Le maire de Nagasaki cherche le dialogue et le rôle de médiation du Japon avant la conférence du TNP

Le maire de Nagasaki cherche le dialogue et le rôle de médiation du Japon avant la conférence du TNP

NAGASAKI – Le maire de Nagasaki, Shiro Suzuki, a souligné l'importance du dialogue entre les États dotés et non dotés d'armes nucléaires dans une récente interview, avant sa participation à une conférence qui débutera la semaine prochaine à New York pour réviser le Traité de non-prolifération nucléaire.

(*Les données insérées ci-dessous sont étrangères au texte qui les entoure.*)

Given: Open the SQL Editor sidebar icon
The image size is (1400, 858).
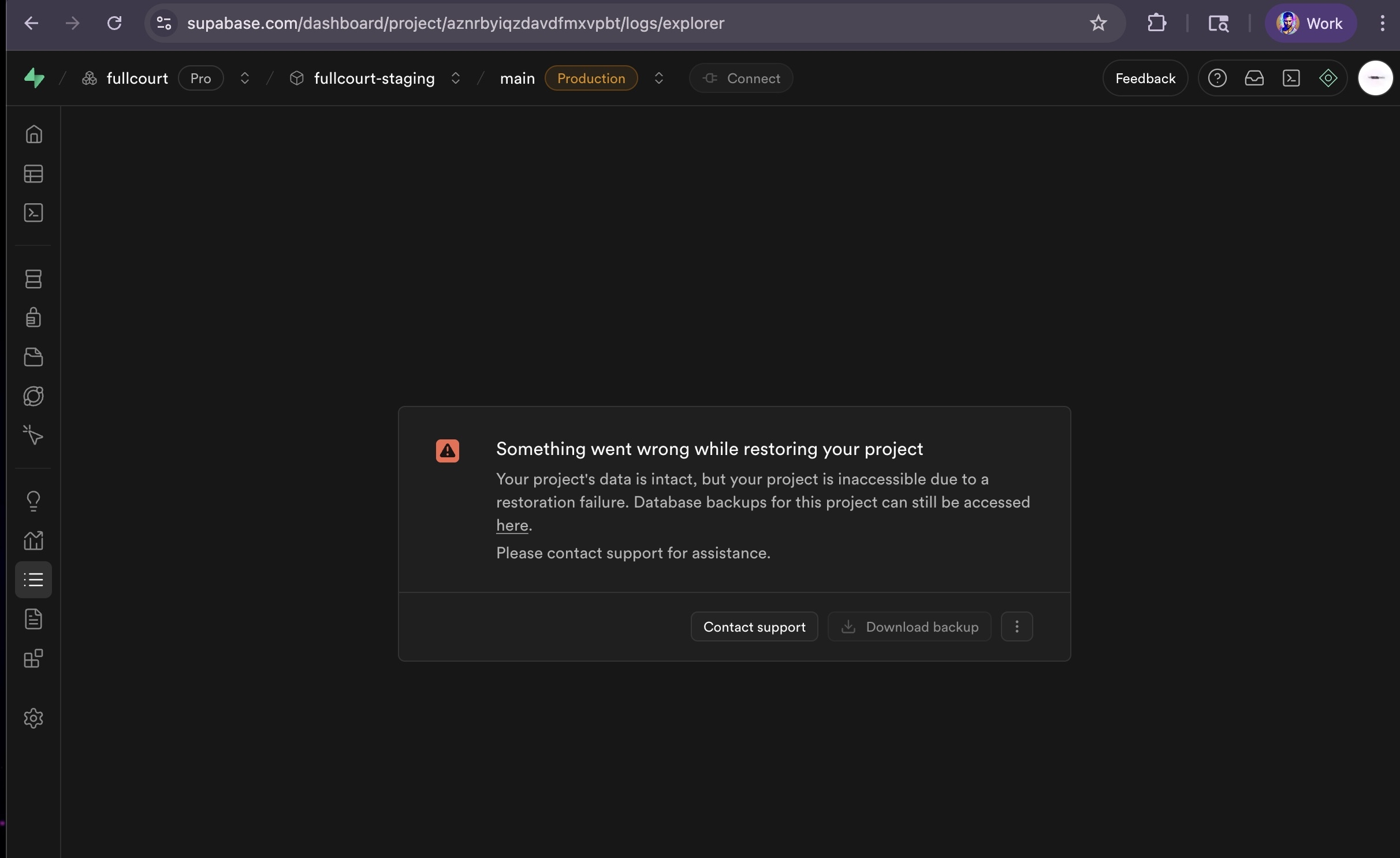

« Je veux voir une sorte de résultats ou un accord pour maintenir le régime du TNP », a déclaré Suzuki à Kyodo News, exprimant l'espoir que le gouvernement japonais servira de pont dans les discussions sur la question, le Japon étant le seul pays à avoir subi des bombardements atomiques.

Survivant de la deuxième génération de la bombe atomique, Suzuki a déclaré que ses parents sont devenus des hibakusha, comme on appelle les survivants des bombardements atomiques, lorsqu'ils étaient en sixième année.

Suzuki a grandi en entendant des témoignages directs sur les ravages causés par la bombe, notamment des histoires d'éclats de verre projetés dans les murs et de crémations ayant lieu presque tous les jours dans des écoles transformées en postes médicaux.

« J'avais la ferme conviction que cela ne devait jamais se reproduire », a-t-il déclaré.

Concernant la situation mondiale dans laquelle le désarmement nucléaire devient de plus en plus difficile, Suzuki a déclaré : « Nous entrons dans une ère dans laquelle le travail acharné des hibakusha qui expriment les conséquences tragiques des armes nucléaires n'est pas reconnu. »

La conférence du TNP se réunit en principe une fois tous les cinq ans pour évaluer la situation du désarmement nucléaire, entre autres questions liées au traité. Le traité compte 191 parties, dont les cinq États dotés d'armes nucléaires reconnus : la Grande-Bretagne, la Chine, la France, la Russie et les États-Unis.

Mais la conférence n’est pas parvenue à adopter un document final consensuel lors des deux dernières réunions en 2015 et 2022.

Suzuki a déclaré que l'objectif du régime du TNP était « remis en question » et que la conférence qui débute lundi représente un « moment historiquement critique ».

« Je veux qu'ils s'engagent dans des discussions tenaces, surtout à un moment où les divisions s'approfondissent », a-t-il déclaré.

Suzuki devrait prononcer un discours lors de la session destinée aux organisations non gouvernementales lors de la conférence aux côtés du maire d'Hiroshima, Kazumi Matsui, le 1er mai.